* _REQUIRED ACTION_
Return the listing below exactly as it stands. Pictures stay out.

* _TASK INPUTS_
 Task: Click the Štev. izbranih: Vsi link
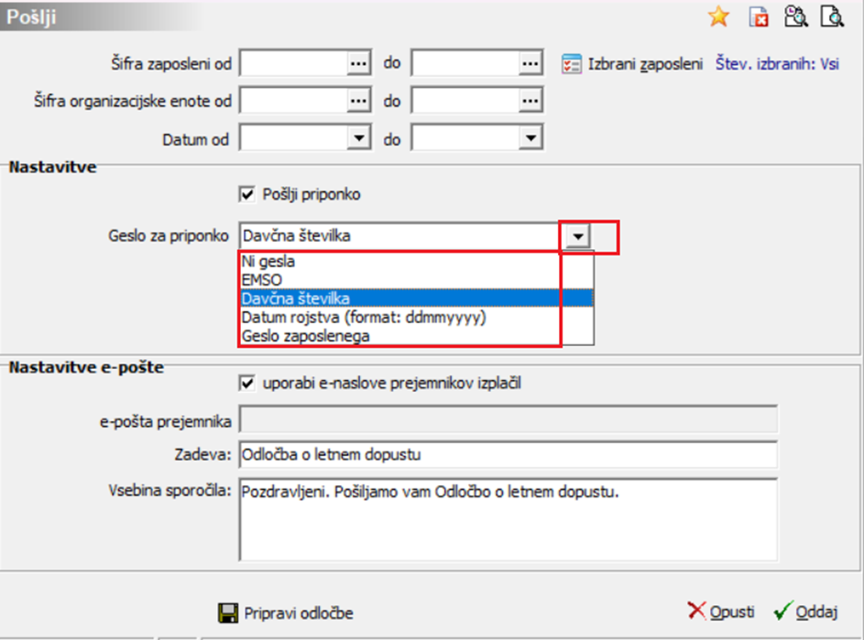[x=777, y=64]
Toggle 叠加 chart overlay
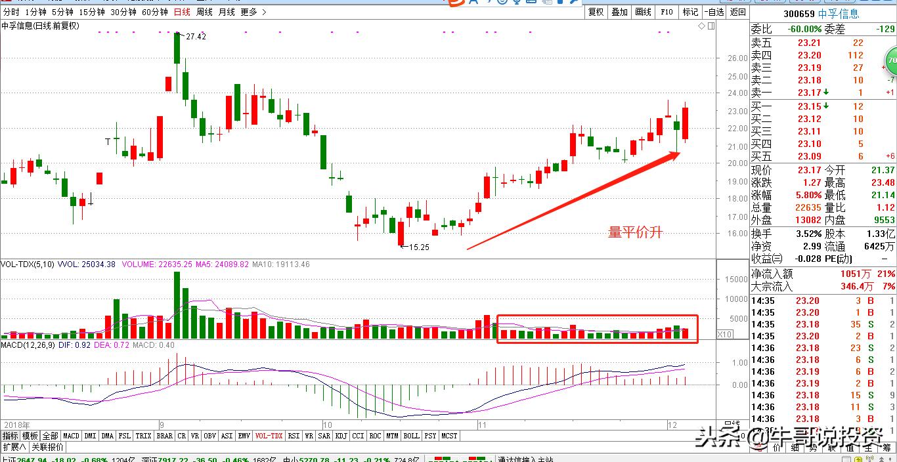 [x=619, y=12]
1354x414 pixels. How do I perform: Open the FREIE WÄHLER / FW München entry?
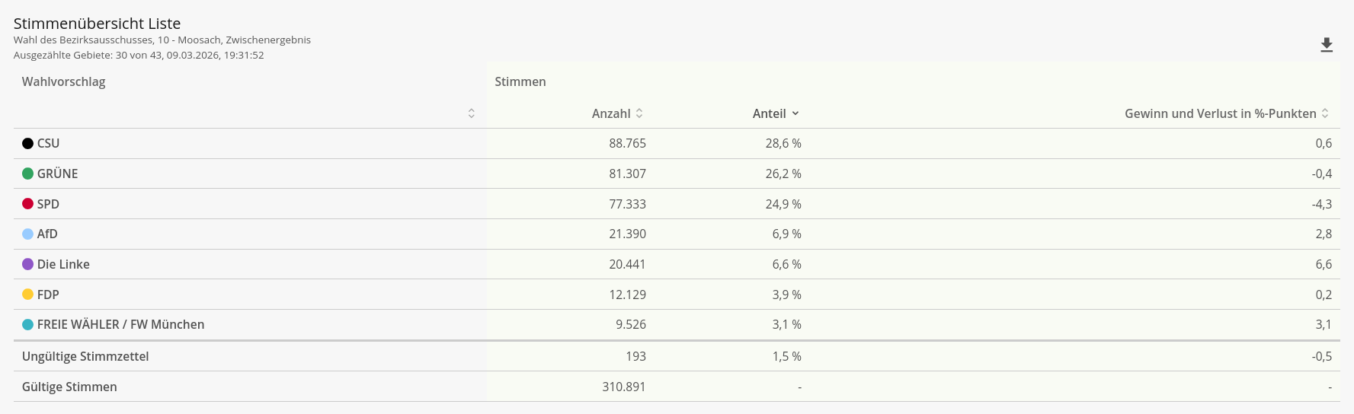click(120, 324)
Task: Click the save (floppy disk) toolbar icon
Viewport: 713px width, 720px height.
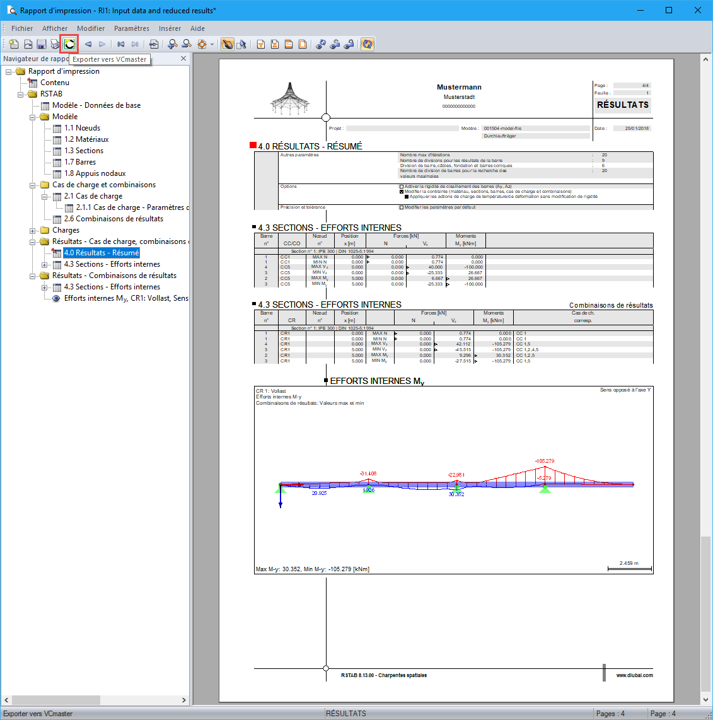Action: click(42, 44)
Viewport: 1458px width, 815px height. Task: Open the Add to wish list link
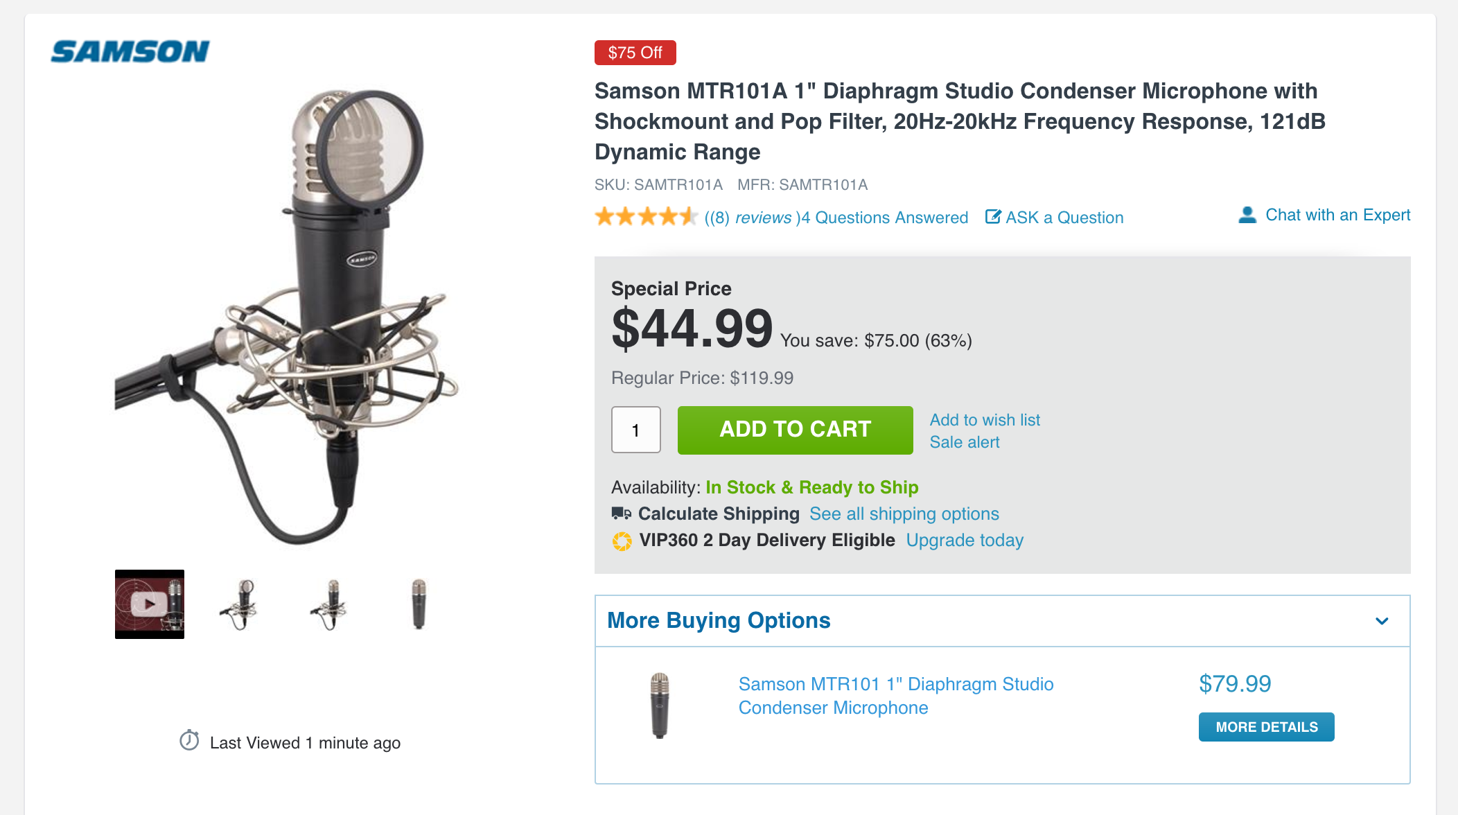pos(985,420)
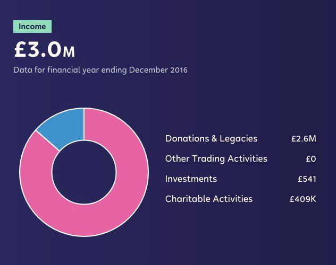The image size is (336, 265).
Task: Click the Investments legend label
Action: (191, 179)
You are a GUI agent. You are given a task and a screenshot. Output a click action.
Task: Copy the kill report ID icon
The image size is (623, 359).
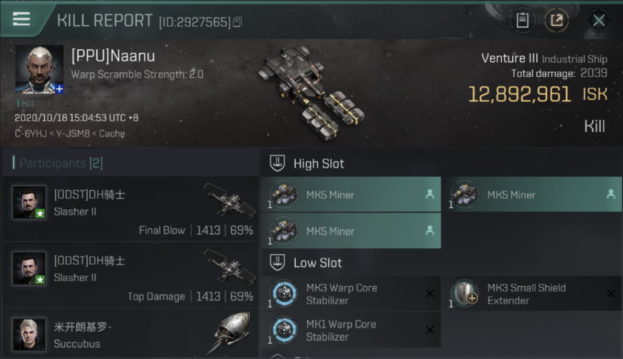coord(238,22)
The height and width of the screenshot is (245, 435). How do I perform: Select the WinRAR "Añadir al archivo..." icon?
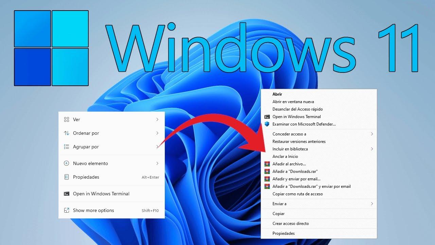[x=267, y=164]
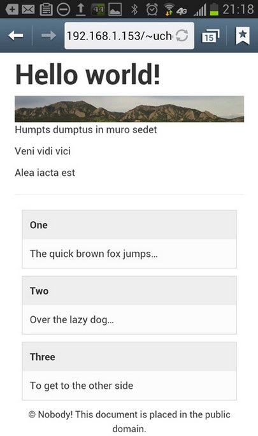Tap the alarm clock status icon
Image resolution: width=258 pixels, height=436 pixels.
152,10
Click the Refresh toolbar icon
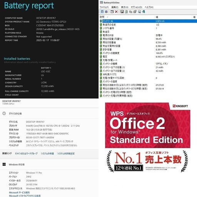Screen dimensions: 197x197 [126, 12]
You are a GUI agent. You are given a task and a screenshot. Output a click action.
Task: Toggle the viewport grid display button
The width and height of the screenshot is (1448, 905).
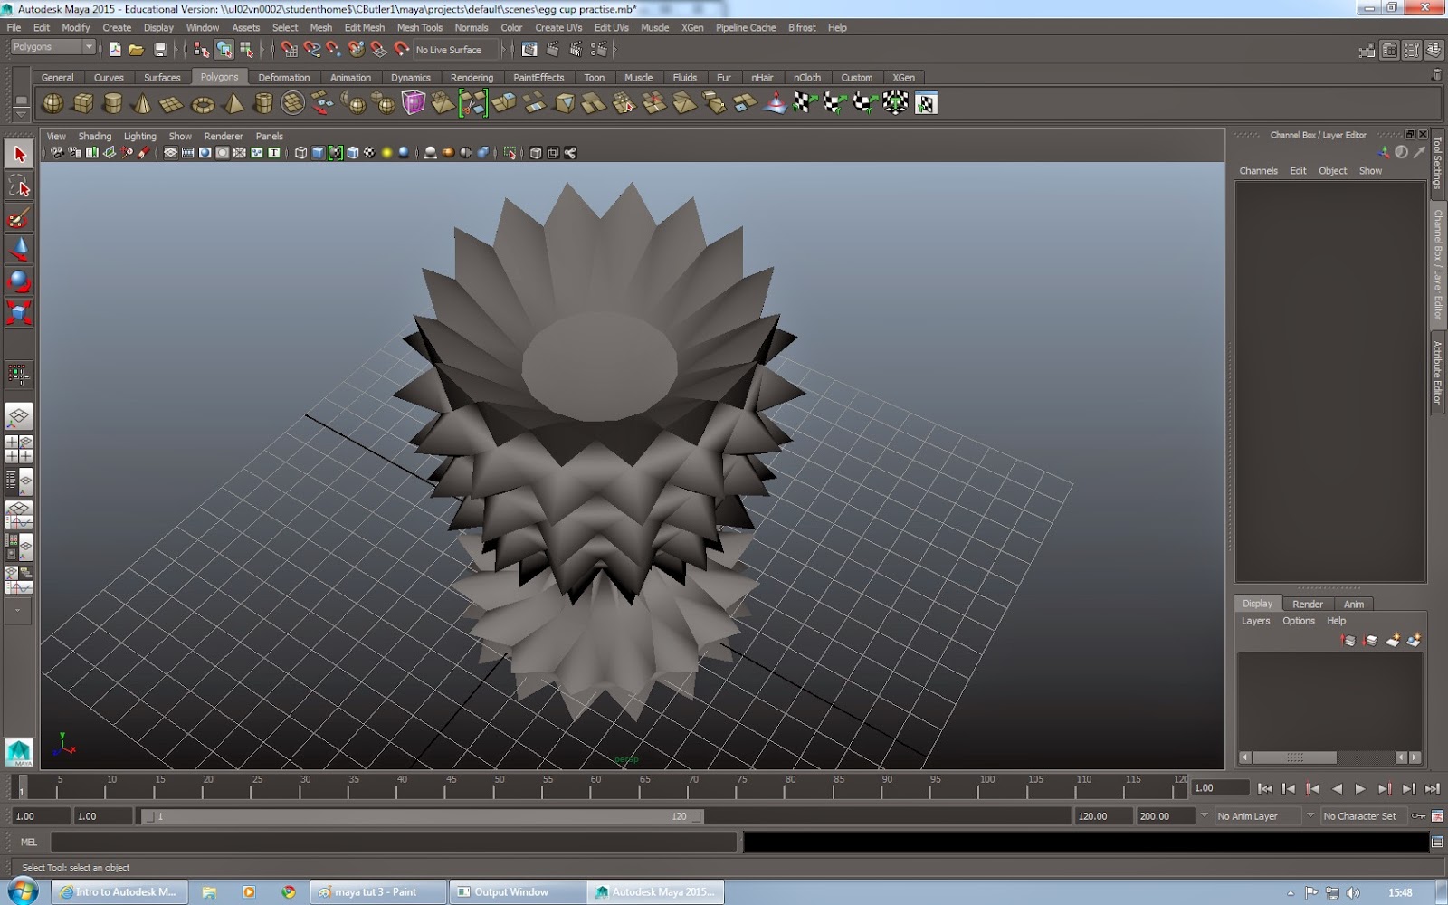click(170, 153)
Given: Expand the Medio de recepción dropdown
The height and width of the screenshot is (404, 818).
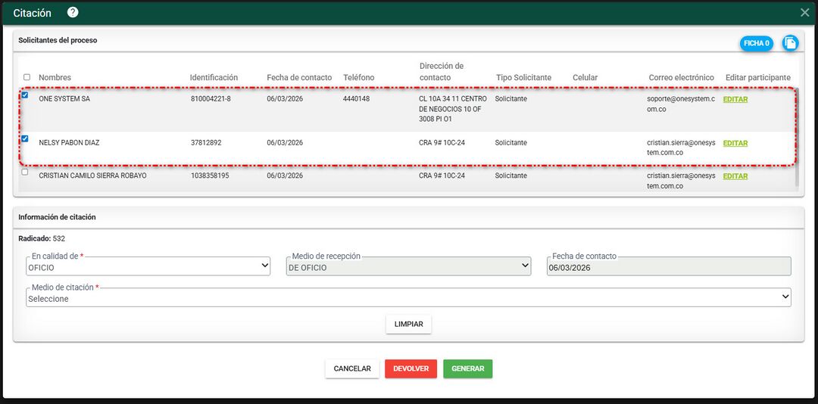Looking at the screenshot, I should (409, 267).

* _SOLUTION FOR THIS PROBLEM_
 Task: Click the Štev. izbranih: Vsi link
[x=777, y=64]
Toggle 叠加 chart overlay
 [x=619, y=12]
1354x414 pixels. How do I perform: Open the FREIE WÄHLER / FW München entry?
click(120, 324)
Task: Click the save (floppy disk) toolbar icon
Viewport: 713px width, 720px height.
Action: click(42, 44)
Viewport: 1458px width, 815px height. Task: Open the Add to wish list link
pos(985,420)
The image size is (336, 265).
Task: Click the Investments legend label
Action: (191, 179)
You are a GUI agent. You are given a task and a screenshot. Output a click action.
Task: Copy the kill report ID icon
The image size is (623, 359).
coord(238,22)
The height and width of the screenshot is (245, 435). How do I perform: Select the WinRAR "Añadir al archivo..." icon?
[x=267, y=164]
Tap the alarm clock status icon
Image resolution: width=258 pixels, height=436 pixels.
152,10
Click the Refresh toolbar icon
Screen dimensions: 197x197 [126, 12]
You are a GUI agent. You are given a task and a screenshot. Output a click action.
Task: Toggle the viewport grid display button
The width and height of the screenshot is (1448, 905).
click(170, 153)
Given: Expand the Medio de recepción dropdown
The height and width of the screenshot is (404, 818).
Looking at the screenshot, I should (409, 267).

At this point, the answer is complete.